The authors first build a bipartite graph based on a given log in the dataset, and adapt personalized PageRank [1] to find relatedness between given queries and target entities. They conduct two types of experiments: recommending previously unseen items and recommending items that have already been consumed by the users. In particular, their proposed approach is significantly effective in the latter experiment.
They compare their proposed approach with several baselines. However, the authors need to improve their evaluation and parameter tuning measures.
In their evaluation measure, the top-k items in the ranked list are important in a recommendation system since users check these ranks more often.
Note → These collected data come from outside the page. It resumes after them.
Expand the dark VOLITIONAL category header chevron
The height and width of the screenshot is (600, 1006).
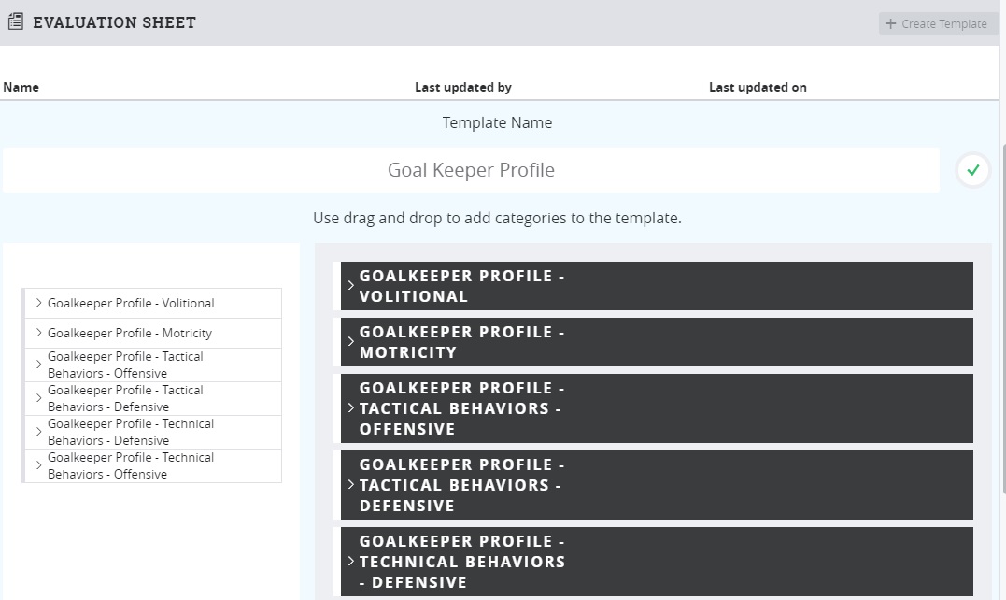tap(351, 286)
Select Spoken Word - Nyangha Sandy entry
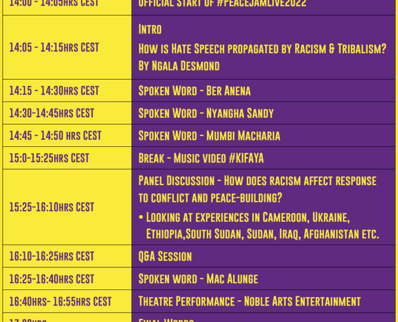This screenshot has height=322, width=398. click(x=206, y=113)
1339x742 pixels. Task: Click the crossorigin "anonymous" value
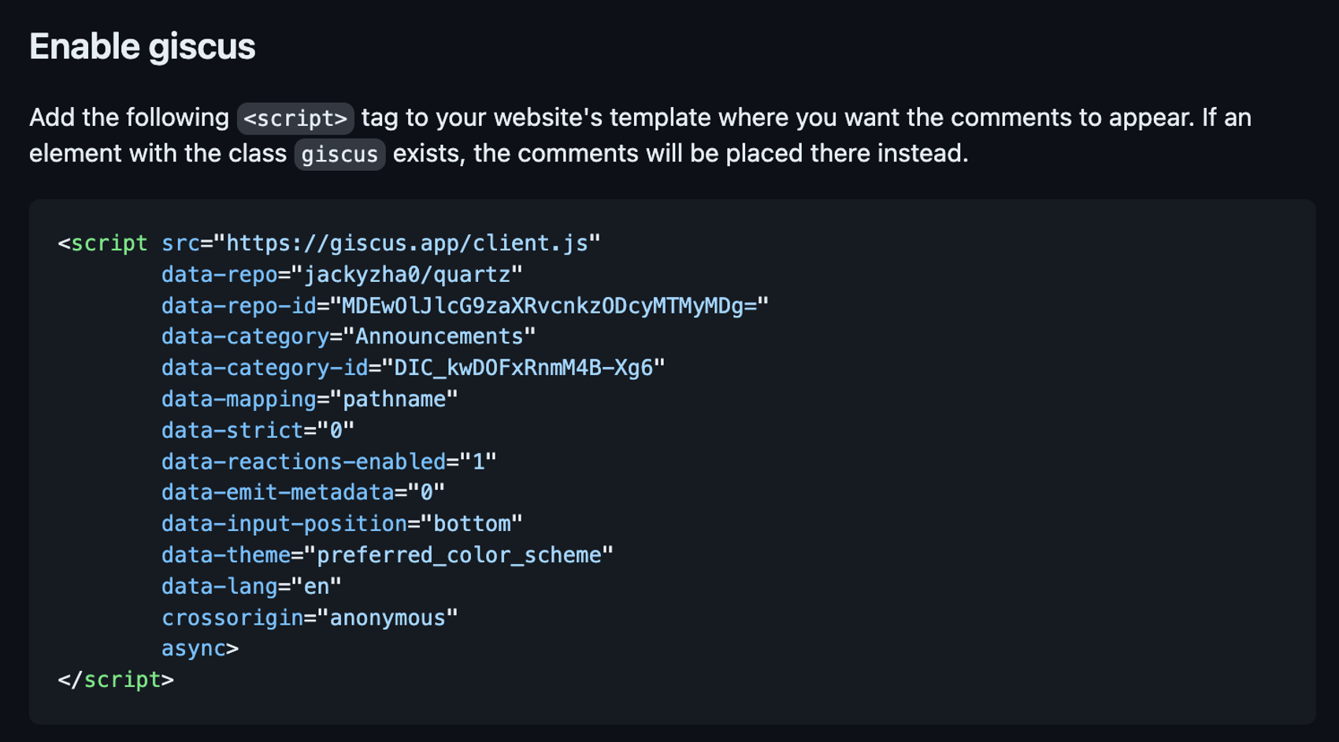pyautogui.click(x=387, y=618)
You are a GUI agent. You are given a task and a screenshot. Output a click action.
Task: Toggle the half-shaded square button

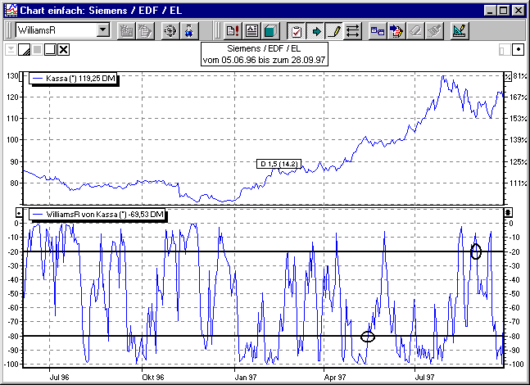click(x=25, y=50)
Thus, instead of HR@k (a kind of hit ratio), they should employ nDCG (normalized discounted cumulative gain) [2], which rewards relevant items in the top-ranked results more heavily than those ranked lower.
Even if their proposed approach is effective in the second experiment mentioned above, it can recommend only one relevant item in the top ten recommended list. One of the key points in this work is adapting personalized PageRank. Thus, if the authors optimized the damping factor in personalized PageRank during parameter tuning, they could further improve recommendation accuracy. I expect the authors will address this point in their future work.